- [Direction 1]
Decide whether each statement agrees with the forum thread on degree requirements for visas below. Answer yes or no for each, quoting the words of the thread that settle it.
(a) A degree requirement is more likely to apply to those in a managerial position and above.
(b) The person mentioned who only finished high school was refused a visa.
(c) Ogri750 fully agrees with Maz about what a degree is.
- [Direction 2]
Pick up the forum thread on degree requirements for visas after its final sentence and continue it.

- [Source]
◆ ◆ ◆ ◆ ◆
Not necessarily the case but it is more likely to be required if you hold a managerial position and above and it also depends on your actual role/ job title/industry. However, if you are extremely good at what you do, there are ways and means around this rule. Project managers, for e.g. are required to produce attested degree certifcates but I know of someone who only got as far as high school and does not have a degree but he is also brilliant at his job and he got his visa despite what the rule says. I always did say that a degree is nothing more than an expensive piece of paper - experience is a lot more valuable!


----------



## Ogri750 (Feb 14, 2008)

Maz,

I have to disagree slightly with you on what a degree is. It's far more than an expensive bit of a paper, it's a bloody expensive bit of paper, coupled with numerous nights on the lash.
◆ ◆ ◆ ◆ ◆
- [Material]
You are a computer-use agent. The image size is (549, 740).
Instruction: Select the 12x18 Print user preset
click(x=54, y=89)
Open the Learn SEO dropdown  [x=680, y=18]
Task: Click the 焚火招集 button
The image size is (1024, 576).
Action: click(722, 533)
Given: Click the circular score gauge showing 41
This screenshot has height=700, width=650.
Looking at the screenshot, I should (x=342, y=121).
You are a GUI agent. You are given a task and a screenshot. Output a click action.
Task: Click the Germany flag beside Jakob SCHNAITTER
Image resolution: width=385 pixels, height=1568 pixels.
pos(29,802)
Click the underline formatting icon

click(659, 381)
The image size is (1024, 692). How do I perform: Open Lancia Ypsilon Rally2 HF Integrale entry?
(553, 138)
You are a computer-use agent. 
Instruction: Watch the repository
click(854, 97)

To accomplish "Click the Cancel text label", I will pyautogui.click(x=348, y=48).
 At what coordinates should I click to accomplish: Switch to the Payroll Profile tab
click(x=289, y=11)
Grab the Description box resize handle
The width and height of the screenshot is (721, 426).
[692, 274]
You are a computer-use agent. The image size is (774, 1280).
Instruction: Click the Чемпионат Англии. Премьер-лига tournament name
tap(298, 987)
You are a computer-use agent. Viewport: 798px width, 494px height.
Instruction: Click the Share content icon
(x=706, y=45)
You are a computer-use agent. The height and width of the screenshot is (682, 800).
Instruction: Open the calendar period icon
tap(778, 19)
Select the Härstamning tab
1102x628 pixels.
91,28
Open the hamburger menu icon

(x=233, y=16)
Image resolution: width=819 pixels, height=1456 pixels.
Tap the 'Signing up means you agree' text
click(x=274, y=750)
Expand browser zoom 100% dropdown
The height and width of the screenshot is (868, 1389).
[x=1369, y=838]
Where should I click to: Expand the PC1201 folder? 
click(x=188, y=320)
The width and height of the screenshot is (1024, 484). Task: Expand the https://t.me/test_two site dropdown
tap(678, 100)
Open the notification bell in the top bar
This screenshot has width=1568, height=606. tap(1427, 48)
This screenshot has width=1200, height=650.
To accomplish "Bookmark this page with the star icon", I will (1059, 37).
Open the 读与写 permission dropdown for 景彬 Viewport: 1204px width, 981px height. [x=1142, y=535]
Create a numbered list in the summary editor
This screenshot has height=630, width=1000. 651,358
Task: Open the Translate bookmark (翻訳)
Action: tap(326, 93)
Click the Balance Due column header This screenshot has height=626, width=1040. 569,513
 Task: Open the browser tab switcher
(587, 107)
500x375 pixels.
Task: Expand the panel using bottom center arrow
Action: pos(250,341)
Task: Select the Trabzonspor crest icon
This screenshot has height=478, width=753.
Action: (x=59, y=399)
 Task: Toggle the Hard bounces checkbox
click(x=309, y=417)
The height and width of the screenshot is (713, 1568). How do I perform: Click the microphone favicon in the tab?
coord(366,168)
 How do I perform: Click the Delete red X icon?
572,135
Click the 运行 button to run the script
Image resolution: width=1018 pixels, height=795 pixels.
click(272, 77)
◆ ◆ ◆ ◆ ◆
- [Written answer 1]
(a) Yes: "it is more likely to be required if you hold a managerial position and above"
(b) No: "he got his visa despite what the rule says"
(c) No: "I have to disagree slightly with you on what a degree is."

- [Written answer 2]
Ogri BSc IEng MIET


----------



## Maz25 (Jul 6, 2008)

Ogri750 said:


> Maz,
> 
> I have to disagree slightly with you on what a degree is. It's far more than an expensive bit of a paper, it's a bloody expensive bit of paper, coupled with numerous nights on the lash.
> 
> Ogri BSc IEng MIET


Ok, you win! 

Loving your new avatar, though, I have to say that you need to send that cat to school - what kind of cat allows a mouse to use its belly as a trampoline!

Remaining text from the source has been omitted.